Sengkarut Tata Kelola Pemerintahan Aceh, Merampas Ruang Hidup dan Memangkas Hak Konstitusional Masyarakat

liputaninvestigasi.com - Tahun 2022 adalah tahun penting sebagai catatan perjalanan pembangunan perdamaian Aceh. Ada dua faktor utama sebaga...


liputaninvestigasi.com - Tahun 2022 adalah tahun penting sebagai catatan perjalanan pembangunan perdamaian Aceh. Ada dua faktor utama sebagai indicator bahwa 2022 adalah tahun penting bagi Aceh. 

Pertama tahun tersebut merupakan tahun berakhirnya dokumen rencana pembangunan jangka menengah Aceh (RPJMA) tahun 2017-2022. 

Namun sayangnya, segenap pemangku kebijakan Pemerintahan Aceh sama sekali, tidak menyampaikan secara terbuka, sudah sejauh mana capaian yang telah dicapai dalam periode tersebut. 

Sehingga pemerintahan yang dipimpin oleh pejabat yang ditunjuk langsung untuk memimpin Aceh selama penundaan pilkada dapat menyesuaikan kondisi kebutuhan perbaikan-perbaikan pembangunan Aceh selama mengisi kekosongan pejabat gubernur definitive.

Kedua, tahun 2022 adalah tahun terakhir pemerintah Aceh menerima transfer dana otsus sebesar 2% dari dana alokasi umum nasional. Mulai tahun 2023 dana otsus Aceh hanya 1% dari dana alokasi umum nasional. 

Pertanyaan mendasar adalah, sudah sejauh mana efektifitas penggunaan dana otsus Aceh untuk mencapai efektifitas pembangunan dan perbaikan tata Kelola pemerintahan yang berdampak langsung dengan kesejahteraan masyarakat Aceh?

Berikut adalah beberapa catatan Masyarakat Sipil Aceh yang tergabung dalam “Pokja Lima Masyarakat Sipil Aceh” yaitu Katahati Institute, Lembaga Bantuan Hukum (LBH) Banda Aceh, Masyarakat Transparansi Aceh (MaTA), Flower Aceh dan Wahana Lingkungan Hidup (Walhi) Aceh tentang sengkarut tata Kelola pemerintah Aceh sepanjang tahun 2022. Senin (17/1).

1. Gagalnya Pemerintah Aceh Dalam Menjamin Akses Keadilan Dalam Penegakan Hukum.

Sepanjang tahun 2022 setidaknya terdapat tiga kasus penegakan hukum yang berbasis kekerasan bahkan dua diantaranya masuk dalam kategori extrajudicial killing, namun pelakunya tidak dihukum. 
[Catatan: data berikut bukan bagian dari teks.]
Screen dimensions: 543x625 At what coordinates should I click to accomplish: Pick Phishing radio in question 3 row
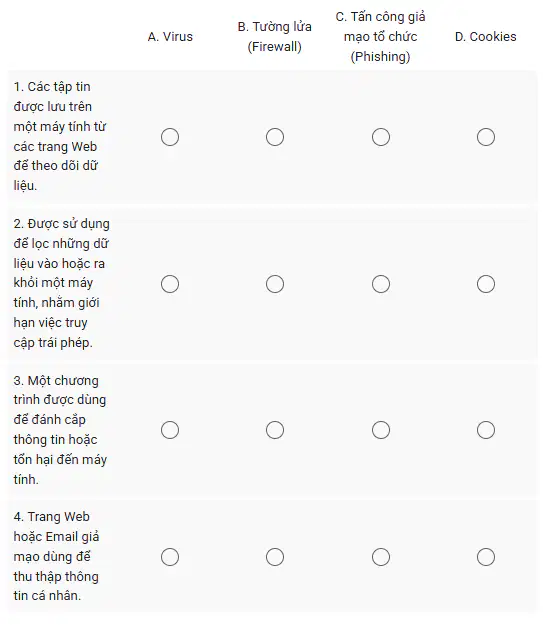(381, 430)
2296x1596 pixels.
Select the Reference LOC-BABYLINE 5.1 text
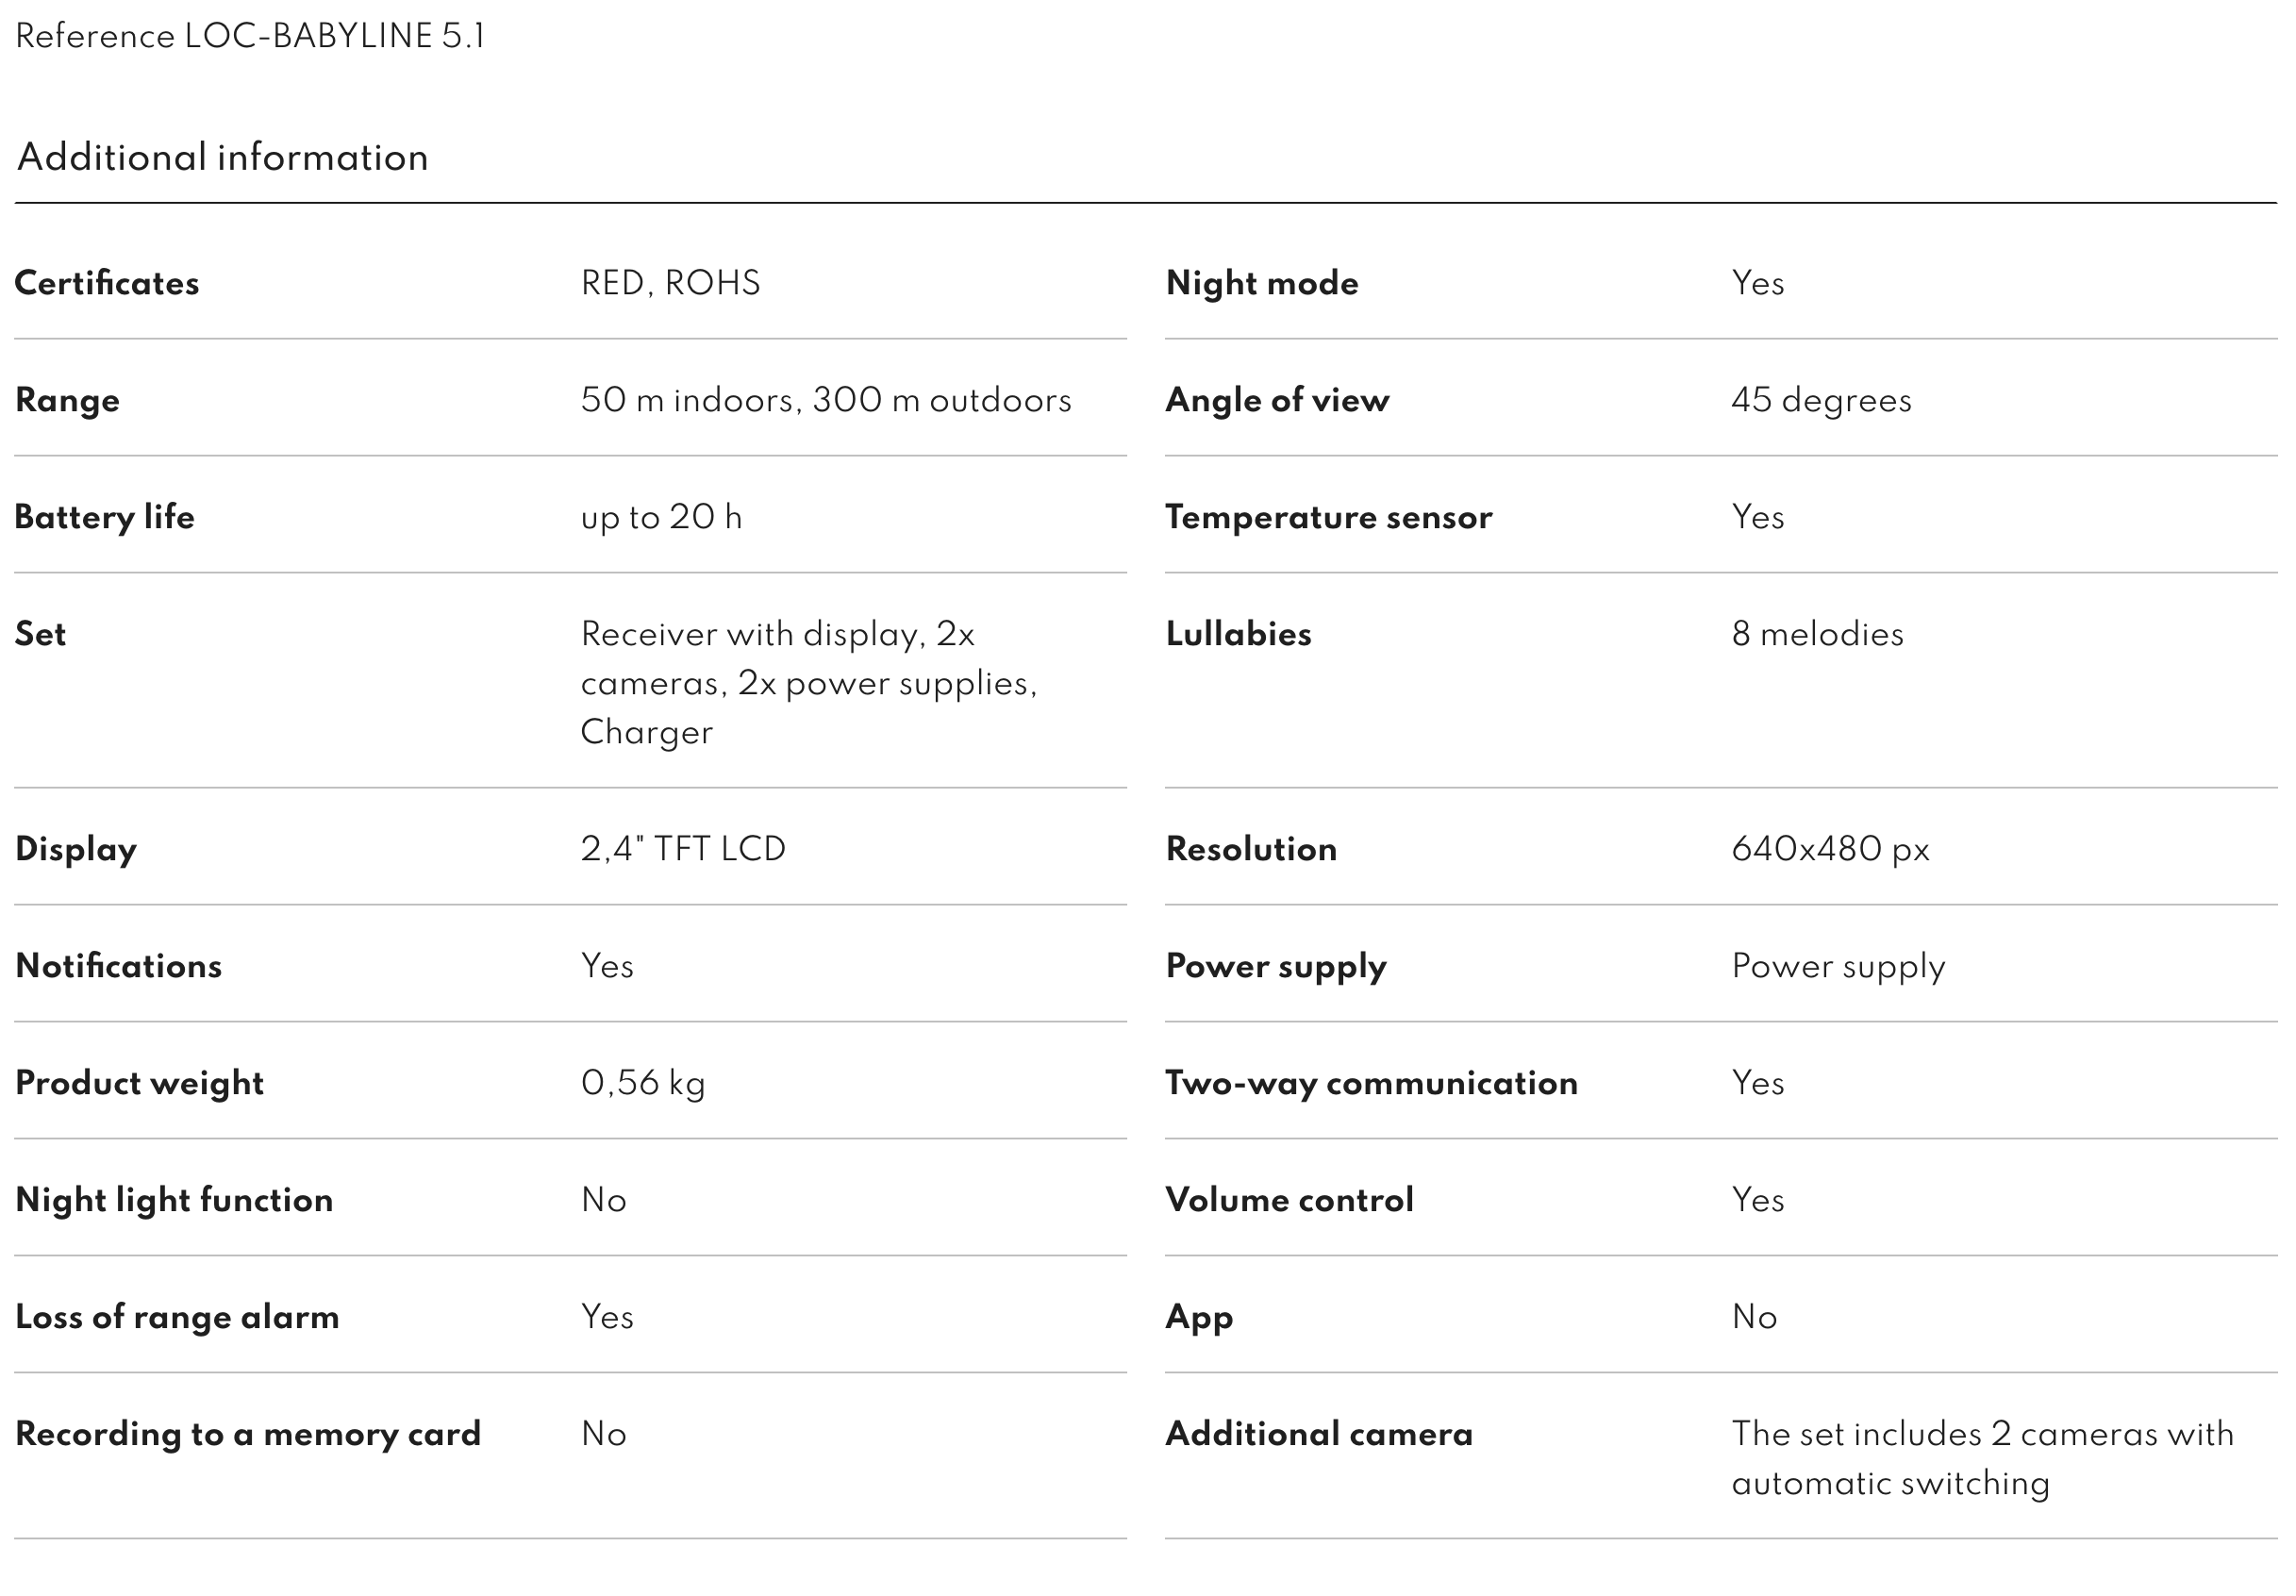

Prilaku yang demikian, hal ini memperlihatkan bahwa praktek kekerasan oleh aparat penegakan hukum masih terjadi di Aceh, dan berlangsung adanya hal ini sangat bertentangan dengan semangat menjaga keutuhan perdamaian Aceh.
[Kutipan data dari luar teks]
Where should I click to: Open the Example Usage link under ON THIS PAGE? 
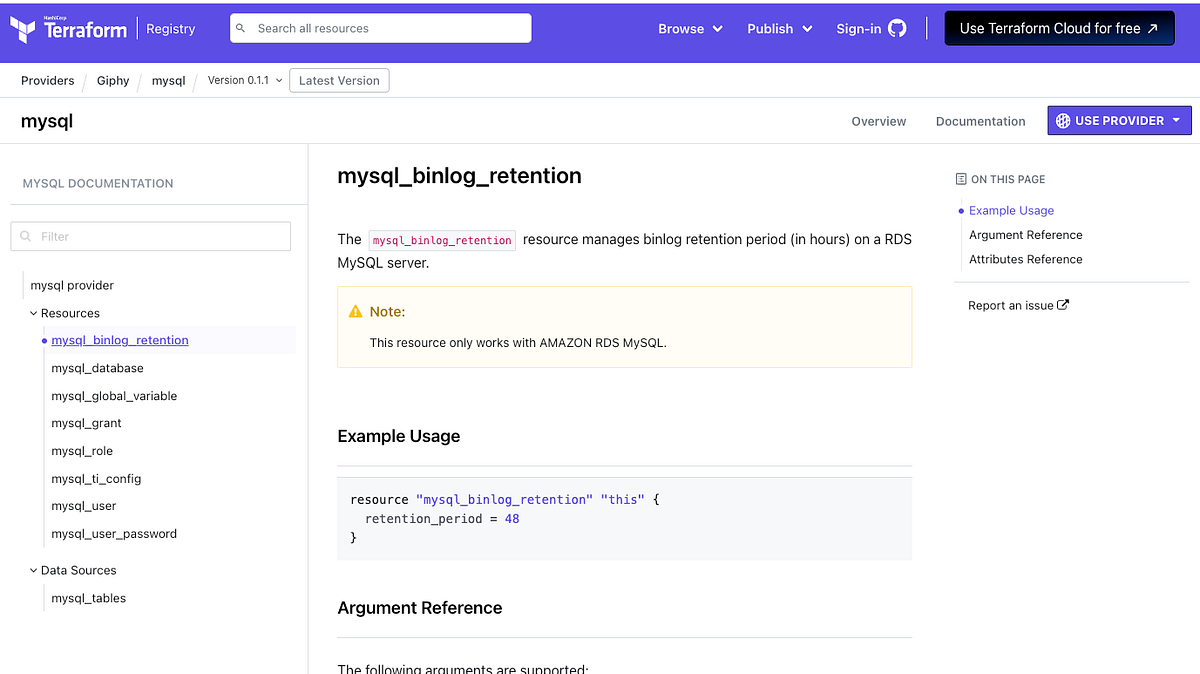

2. Lemahnya Penegakan Pemberantasan Korupsi di Aceh

Dalam beberapa tahun terakhir vonis/putusan bebas terkesan sudah menjadi trend pengadilan tipikor Banda Aceh. Dari tahun 2021 sampai dengan awal tahun 2023 tercatat ada 9 Perkara Korupsi yang di vonis bebas, dengan rincian tahun 2021 ada 3 Perkara, 2022 ada 5 Perkara, dan awal 2023 sudah ada 1 perkara yang di putus bebas oleh pengadilan Tipikor Banda Aceh.

Hal ini tentu harus menjadi perhatian semua pihak yang bahwasanya penegakan hukum belum mengarah pada upaya mewujudkan keadilan dan keberpihakan kepada masyarakat terdampak akibat korupsi.

3. Langgengnya prilaku Perampasan Lahan dan Kerusakan Lingkungan Hidup

Buruknya tata kelola lahan pada bidang pemanfaatan Sumber Daya Alam juga menjadi ancaman serius untuk jaminan ketersediaan tanah di Aceh. 

Masalah utamanya adalah masih terlihat nyata ketimpangan penguasaan lahan di Aceh. Lahan pertanahan masih didominasi penguasaan individu dalam skala besar. 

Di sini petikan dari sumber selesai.